Chieko Asakawa

Navigation Robot for the Visually Impaired

Blind people face many difficulties when they navigate and explore unfamiliar places alone. Generally, sighted people use visual information to find a destination and avoid collisions. However, blind people must rely on non-visual information, such as haptic feedback from a white cane or ambient sounds. Recent technologies, such as AI and robotics, have great potential to offer new solutions for converting visual information into a non-visual medium, thereby guiding blind people in a safe, socially compliant manner in public spaces. In this talk, I will address our recent work, “AI Suitcase”, concerning a suitcase-shaped navigation robot for the blind. It is equipped with motors and several sensors, controlled by various AI engines for autonomous navigation.

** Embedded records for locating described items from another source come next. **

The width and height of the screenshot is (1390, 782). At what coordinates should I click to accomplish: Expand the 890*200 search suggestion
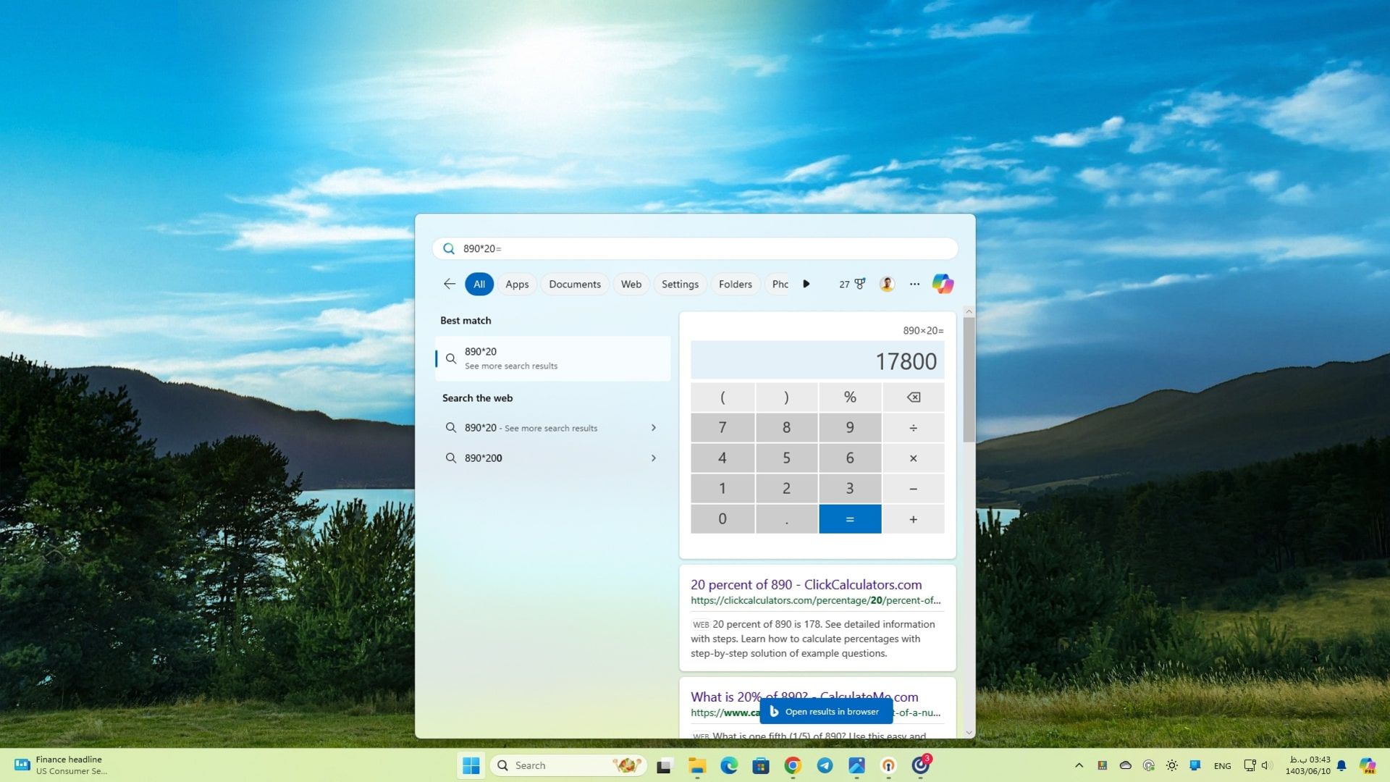point(655,458)
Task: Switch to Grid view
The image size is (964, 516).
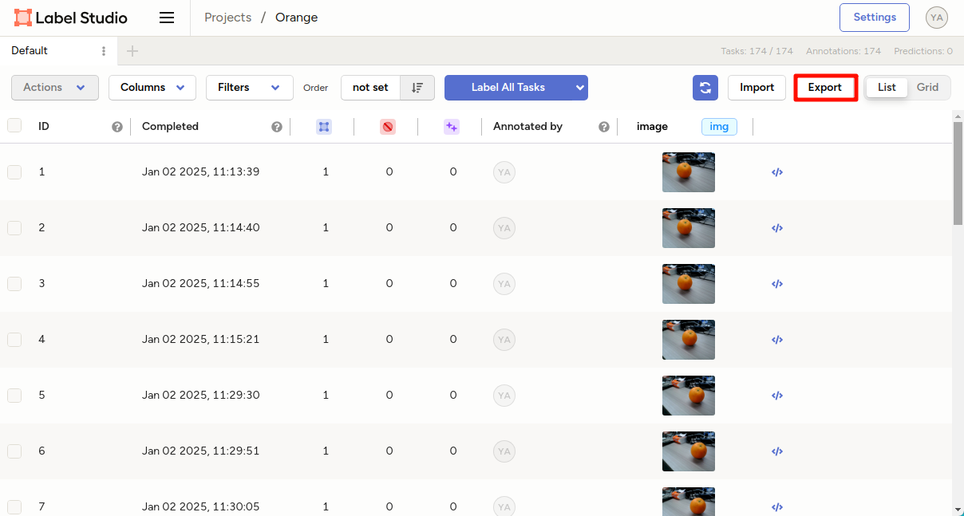Action: click(927, 88)
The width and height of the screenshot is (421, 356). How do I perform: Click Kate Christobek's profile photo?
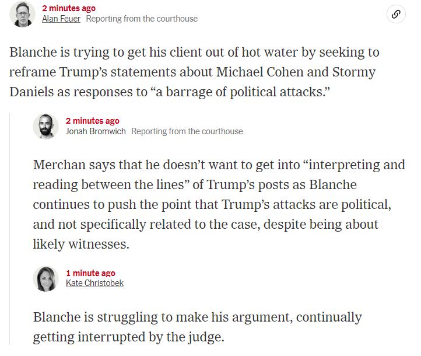[45, 278]
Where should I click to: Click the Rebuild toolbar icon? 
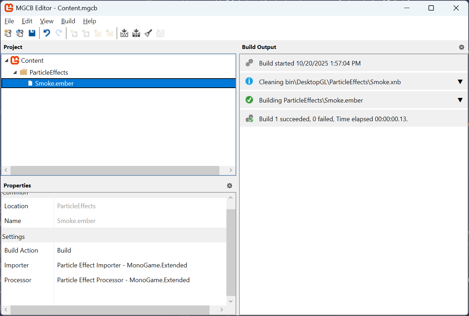tap(136, 33)
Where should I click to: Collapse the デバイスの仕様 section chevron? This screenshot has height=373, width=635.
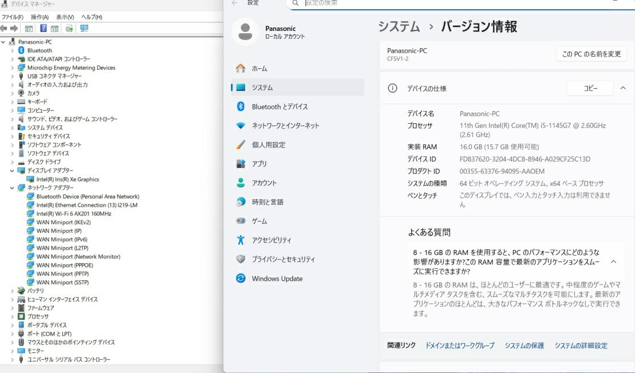[x=623, y=88]
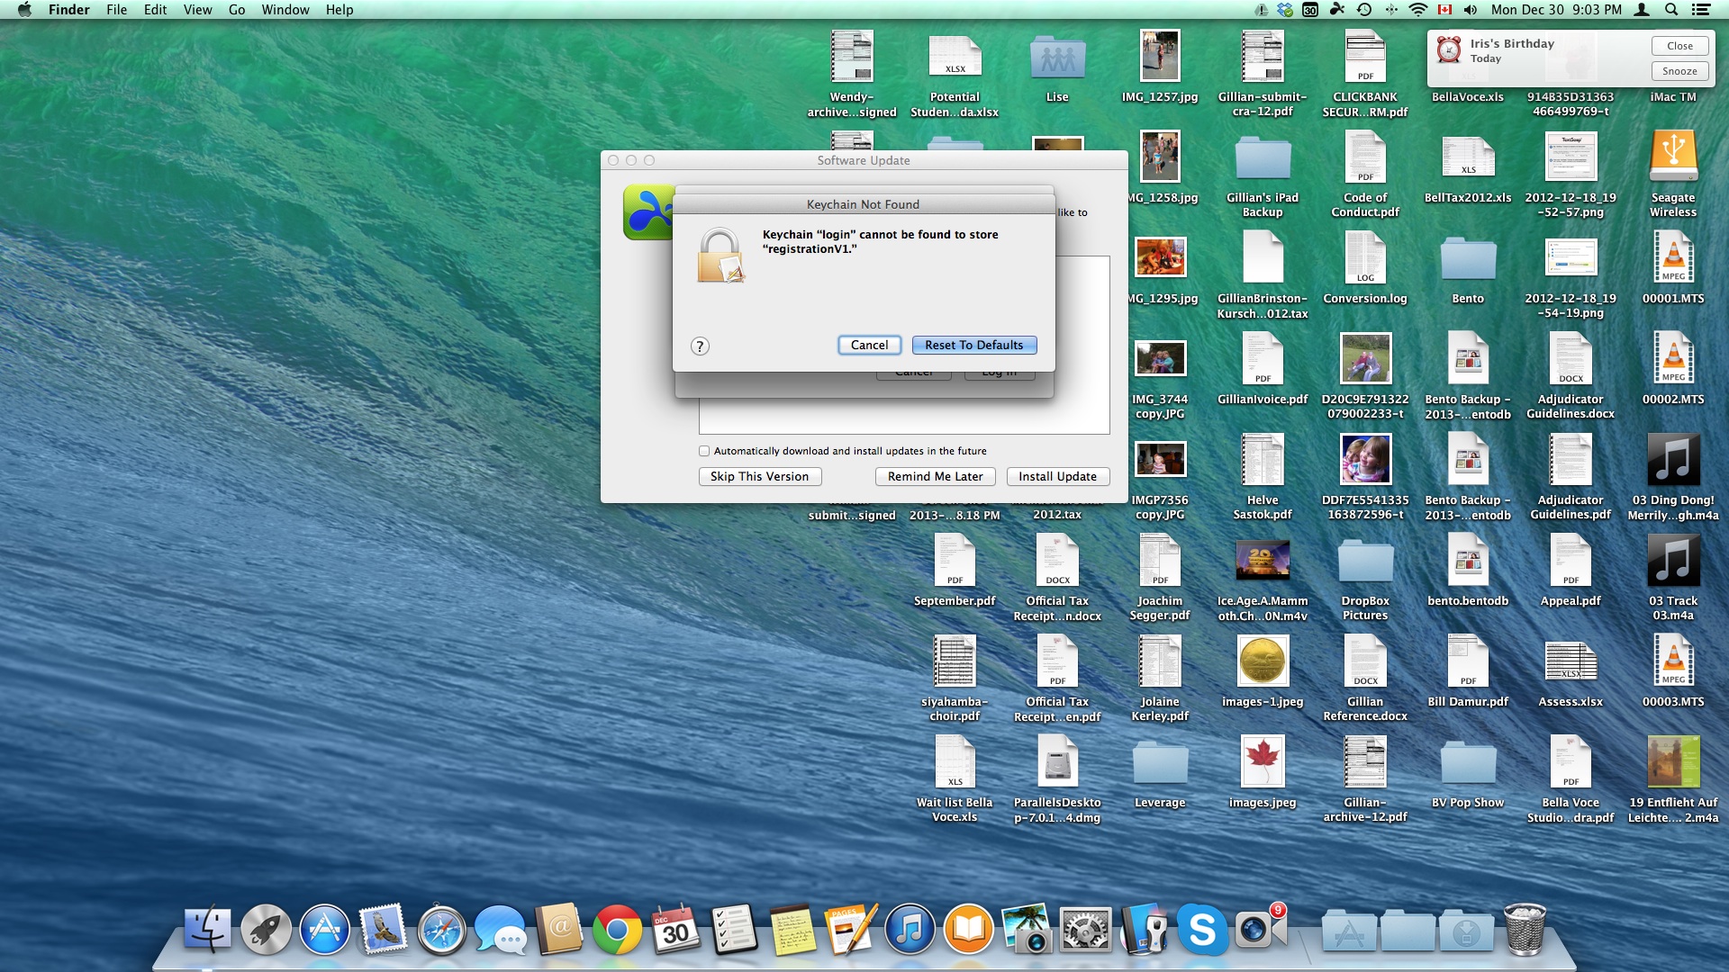Click the Skip This Version button
This screenshot has width=1729, height=972.
point(759,476)
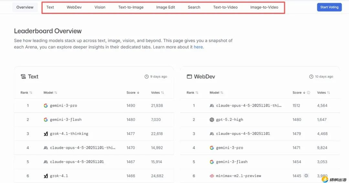Click the Text leaderboard card icon
Viewport: 349px width, 183px height.
[23, 77]
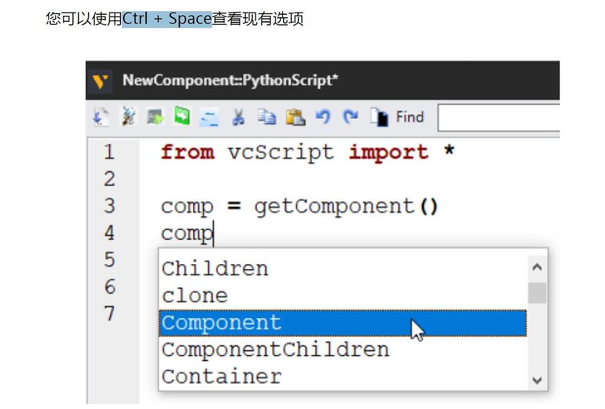Viewport: 605px width, 409px height.
Task: Click the script debug icon beside it
Action: pos(129,116)
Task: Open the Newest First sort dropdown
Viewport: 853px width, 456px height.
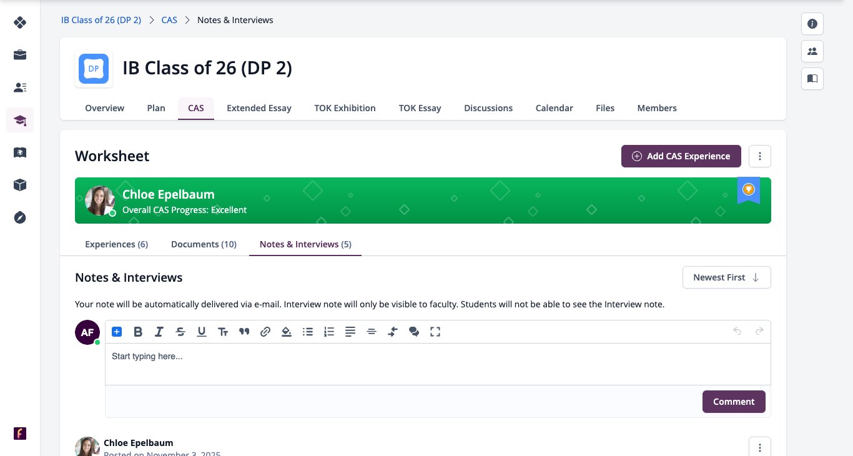Action: (x=727, y=277)

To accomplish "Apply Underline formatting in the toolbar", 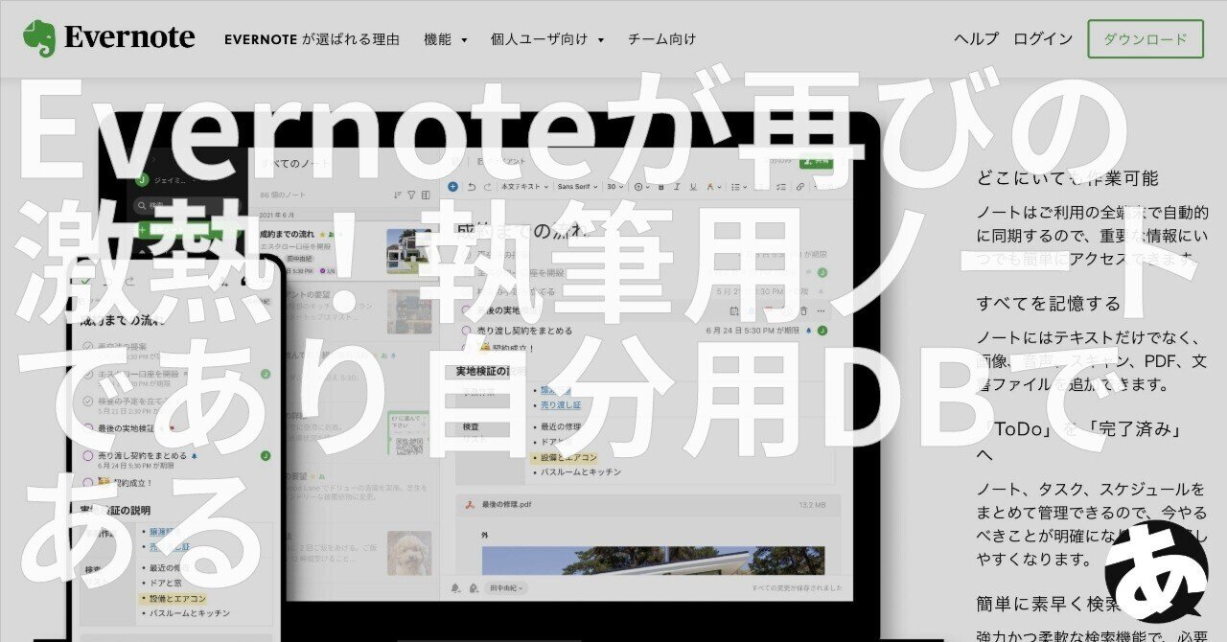I will 693,187.
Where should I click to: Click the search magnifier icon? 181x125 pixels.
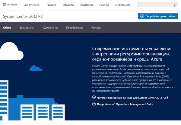tap(175, 5)
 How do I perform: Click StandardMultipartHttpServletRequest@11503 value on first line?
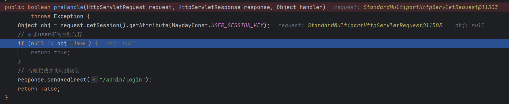tap(430, 7)
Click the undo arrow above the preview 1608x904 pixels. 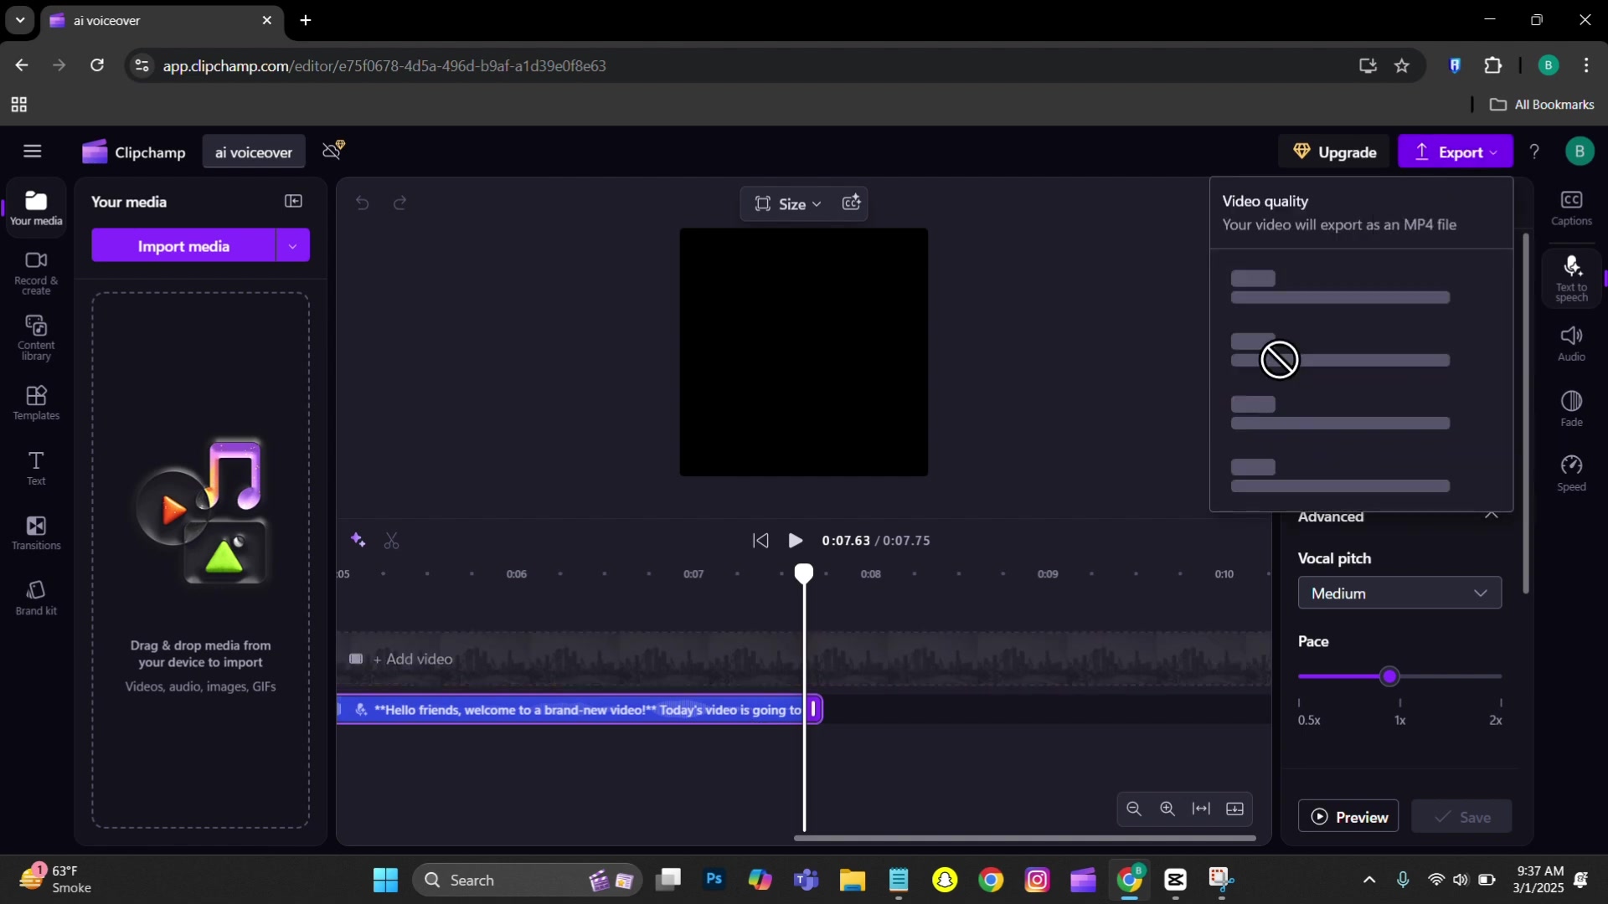pos(362,203)
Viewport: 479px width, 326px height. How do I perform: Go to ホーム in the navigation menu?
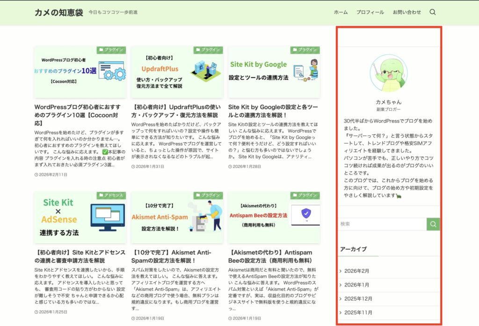pos(341,12)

I will share our experiences in real-world pilots, including airports, shopping malls, museums, and outdoor environments. I will also discuss how we can accelerate the implementation of such new technologies into our society by overcoming challenges related to technology, infrastructure, social acceptance, and business models.

Bio

Chieko Asakawa is the Chief Executive Director of the Japanese National Museum of Emerging Science and Innovation (Miraikan), and an IBM Fellow, working in the area of accessibility. Her initial contribution to the field started from braille digitalization and moved onto the Web accessibility, including the world’s first practical voice browser. Today, Chieko is focusing on real world accessibility to help the visually impaired understand their surroundings and navigate the world by the power of AI. She has been serving as an IBM Distinguished Service Professor at Carnegie Mellon University since 2014. In 2013, the government of Japan awarded the Medal of Honor with Purple Ribbon to Chieko for her outstanding contributions to accessibility research. She was elected as a foreign member of the US National Academy of Engineering in 2017, inducted into the National Inventors Hall of Fame (NIHF) in 2019. She also received American Foundation for the Blind 2020 Helen Keller Achievement Award.